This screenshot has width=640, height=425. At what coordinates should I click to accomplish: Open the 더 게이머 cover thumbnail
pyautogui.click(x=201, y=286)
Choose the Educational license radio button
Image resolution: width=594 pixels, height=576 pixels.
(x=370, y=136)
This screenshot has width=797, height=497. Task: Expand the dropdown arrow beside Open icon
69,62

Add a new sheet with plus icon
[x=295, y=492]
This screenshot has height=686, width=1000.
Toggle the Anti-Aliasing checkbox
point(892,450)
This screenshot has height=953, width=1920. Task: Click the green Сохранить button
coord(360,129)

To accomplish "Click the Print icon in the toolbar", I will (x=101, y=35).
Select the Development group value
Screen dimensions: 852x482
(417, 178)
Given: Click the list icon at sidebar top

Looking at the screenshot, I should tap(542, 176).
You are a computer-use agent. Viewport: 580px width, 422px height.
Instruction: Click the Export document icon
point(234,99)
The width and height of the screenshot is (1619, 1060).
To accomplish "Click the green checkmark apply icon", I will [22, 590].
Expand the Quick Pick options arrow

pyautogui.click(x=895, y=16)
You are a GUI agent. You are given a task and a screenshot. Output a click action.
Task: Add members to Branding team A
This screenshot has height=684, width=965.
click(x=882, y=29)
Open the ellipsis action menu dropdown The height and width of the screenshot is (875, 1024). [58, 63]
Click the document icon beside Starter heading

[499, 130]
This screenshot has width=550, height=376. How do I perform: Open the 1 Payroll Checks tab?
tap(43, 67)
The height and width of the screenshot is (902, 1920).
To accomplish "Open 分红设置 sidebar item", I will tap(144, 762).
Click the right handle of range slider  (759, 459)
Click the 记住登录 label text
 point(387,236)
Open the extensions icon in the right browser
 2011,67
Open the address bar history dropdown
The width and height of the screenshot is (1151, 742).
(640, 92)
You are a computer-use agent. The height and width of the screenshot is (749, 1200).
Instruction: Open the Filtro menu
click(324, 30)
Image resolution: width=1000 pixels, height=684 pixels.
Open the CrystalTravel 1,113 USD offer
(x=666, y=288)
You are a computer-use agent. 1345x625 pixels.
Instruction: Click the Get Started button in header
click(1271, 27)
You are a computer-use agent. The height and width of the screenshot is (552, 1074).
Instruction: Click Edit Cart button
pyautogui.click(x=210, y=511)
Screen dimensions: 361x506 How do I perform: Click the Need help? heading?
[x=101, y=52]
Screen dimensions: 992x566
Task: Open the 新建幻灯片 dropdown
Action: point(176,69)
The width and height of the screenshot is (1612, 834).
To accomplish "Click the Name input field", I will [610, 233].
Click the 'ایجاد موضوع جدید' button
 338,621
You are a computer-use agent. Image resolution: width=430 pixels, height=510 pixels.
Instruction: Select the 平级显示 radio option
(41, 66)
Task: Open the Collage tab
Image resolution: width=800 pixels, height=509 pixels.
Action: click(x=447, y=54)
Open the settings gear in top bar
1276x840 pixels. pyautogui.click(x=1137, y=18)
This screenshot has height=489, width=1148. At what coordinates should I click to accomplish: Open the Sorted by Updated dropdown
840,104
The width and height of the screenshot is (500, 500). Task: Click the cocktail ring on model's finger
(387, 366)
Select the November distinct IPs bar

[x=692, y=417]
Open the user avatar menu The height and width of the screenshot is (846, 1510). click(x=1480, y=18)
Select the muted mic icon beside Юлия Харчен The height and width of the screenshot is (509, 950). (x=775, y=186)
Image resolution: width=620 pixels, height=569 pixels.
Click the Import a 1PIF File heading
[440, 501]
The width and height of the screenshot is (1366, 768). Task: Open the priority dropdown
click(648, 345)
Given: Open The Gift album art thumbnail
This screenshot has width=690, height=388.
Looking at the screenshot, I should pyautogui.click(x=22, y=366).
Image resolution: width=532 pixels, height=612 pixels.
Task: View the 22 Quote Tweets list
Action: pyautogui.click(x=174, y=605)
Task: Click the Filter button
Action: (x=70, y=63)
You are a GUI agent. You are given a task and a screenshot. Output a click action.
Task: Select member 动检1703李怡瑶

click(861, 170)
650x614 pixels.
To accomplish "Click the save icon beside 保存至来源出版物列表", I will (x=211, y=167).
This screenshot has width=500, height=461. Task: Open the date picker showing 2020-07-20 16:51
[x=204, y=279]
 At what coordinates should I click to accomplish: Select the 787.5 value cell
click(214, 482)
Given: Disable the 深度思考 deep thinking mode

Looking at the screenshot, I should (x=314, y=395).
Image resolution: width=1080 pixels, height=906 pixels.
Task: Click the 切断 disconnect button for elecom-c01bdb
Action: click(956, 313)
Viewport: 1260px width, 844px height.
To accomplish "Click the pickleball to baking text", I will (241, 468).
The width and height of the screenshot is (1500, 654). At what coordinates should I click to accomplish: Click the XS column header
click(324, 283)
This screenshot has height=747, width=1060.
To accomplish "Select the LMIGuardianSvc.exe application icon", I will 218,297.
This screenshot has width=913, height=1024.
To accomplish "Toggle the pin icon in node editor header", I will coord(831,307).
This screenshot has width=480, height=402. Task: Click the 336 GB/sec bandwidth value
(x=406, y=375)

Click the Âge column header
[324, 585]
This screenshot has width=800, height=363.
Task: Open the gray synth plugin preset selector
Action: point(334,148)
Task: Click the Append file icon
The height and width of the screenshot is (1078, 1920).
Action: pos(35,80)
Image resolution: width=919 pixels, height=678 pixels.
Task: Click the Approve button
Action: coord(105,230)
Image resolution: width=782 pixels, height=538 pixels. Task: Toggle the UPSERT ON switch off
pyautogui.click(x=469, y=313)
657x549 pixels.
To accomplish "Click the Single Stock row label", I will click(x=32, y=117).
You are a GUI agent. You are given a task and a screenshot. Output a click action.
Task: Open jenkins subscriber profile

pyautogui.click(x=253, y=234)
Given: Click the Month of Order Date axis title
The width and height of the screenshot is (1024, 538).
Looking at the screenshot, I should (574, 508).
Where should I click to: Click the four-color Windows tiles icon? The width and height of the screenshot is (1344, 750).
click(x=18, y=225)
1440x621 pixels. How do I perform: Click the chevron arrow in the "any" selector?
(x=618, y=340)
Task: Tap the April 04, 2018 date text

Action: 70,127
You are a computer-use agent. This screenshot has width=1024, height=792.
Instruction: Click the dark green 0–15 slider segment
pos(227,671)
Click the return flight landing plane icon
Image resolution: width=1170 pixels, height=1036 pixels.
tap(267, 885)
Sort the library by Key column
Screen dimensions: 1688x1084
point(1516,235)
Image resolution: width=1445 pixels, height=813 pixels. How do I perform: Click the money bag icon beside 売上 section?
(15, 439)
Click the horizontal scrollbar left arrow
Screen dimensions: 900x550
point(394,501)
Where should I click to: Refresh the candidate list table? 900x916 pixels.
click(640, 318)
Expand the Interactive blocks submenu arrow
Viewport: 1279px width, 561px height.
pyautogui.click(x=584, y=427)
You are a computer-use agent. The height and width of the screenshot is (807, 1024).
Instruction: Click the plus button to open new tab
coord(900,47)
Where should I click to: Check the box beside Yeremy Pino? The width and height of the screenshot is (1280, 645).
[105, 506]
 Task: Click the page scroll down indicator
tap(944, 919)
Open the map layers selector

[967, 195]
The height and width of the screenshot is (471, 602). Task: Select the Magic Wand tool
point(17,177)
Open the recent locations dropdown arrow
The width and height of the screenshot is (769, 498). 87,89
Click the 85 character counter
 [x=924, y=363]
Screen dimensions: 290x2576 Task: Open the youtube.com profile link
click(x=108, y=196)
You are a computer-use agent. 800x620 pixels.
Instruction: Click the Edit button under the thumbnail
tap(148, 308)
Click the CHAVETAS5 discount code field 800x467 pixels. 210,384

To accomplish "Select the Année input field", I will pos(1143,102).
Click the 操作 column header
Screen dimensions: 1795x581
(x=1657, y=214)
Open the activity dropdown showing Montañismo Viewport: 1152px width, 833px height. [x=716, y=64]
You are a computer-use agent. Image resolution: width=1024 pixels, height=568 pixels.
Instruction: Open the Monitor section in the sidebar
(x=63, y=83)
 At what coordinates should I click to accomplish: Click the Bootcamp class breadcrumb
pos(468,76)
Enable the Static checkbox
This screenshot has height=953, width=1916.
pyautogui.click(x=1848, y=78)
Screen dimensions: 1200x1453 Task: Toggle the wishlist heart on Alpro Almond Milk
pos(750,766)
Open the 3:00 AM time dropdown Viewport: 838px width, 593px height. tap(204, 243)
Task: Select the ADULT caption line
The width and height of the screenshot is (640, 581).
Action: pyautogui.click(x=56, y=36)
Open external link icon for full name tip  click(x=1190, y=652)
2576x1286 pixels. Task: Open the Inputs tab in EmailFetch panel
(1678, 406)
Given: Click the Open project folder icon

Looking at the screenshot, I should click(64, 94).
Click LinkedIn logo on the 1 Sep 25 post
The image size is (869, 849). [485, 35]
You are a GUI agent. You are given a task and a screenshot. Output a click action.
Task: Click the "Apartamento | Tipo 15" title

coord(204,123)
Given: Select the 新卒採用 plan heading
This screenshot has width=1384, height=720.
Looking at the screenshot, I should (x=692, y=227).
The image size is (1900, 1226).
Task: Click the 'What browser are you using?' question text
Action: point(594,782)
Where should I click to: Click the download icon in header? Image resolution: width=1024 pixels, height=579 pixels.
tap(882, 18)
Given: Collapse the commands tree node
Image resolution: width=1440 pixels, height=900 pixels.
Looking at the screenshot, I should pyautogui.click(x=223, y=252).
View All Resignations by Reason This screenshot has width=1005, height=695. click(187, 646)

· · · · ·

WHAT TO WORK ON.
Only the lines from the start of the material through the line containing "The width and height of the screenshot is (1619, 1060)." should be repeated, and they should be repeated exactly.

TASK RESULT.
This screenshot has width=640, height=425. At what coordinates should I click to accomplish: Open the 더 게이머 cover thumbnail
pyautogui.click(x=201, y=286)
Choose the Educational license radio button
Image resolution: width=594 pixels, height=576 pixels.
(x=370, y=136)
This screenshot has width=797, height=497. Task: Expand the dropdown arrow beside Open icon
69,62

Add a new sheet with plus icon
[x=295, y=492]
This screenshot has height=686, width=1000.
Toggle the Anti-Aliasing checkbox
point(892,450)
This screenshot has height=953, width=1920. Task: Click the green Сохранить button
coord(360,129)

To accomplish "Click the Print icon in the toolbar", I will (x=101, y=35).
Select the Development group value
Screen dimensions: 852x482
(417, 178)
Given: Click the list icon at sidebar top

Looking at the screenshot, I should tap(542, 176).
You are a computer-use agent. Viewport: 580px width, 422px height.
Instruction: Click the Export document icon
point(234,99)
The width and height of the screenshot is (1619, 1060).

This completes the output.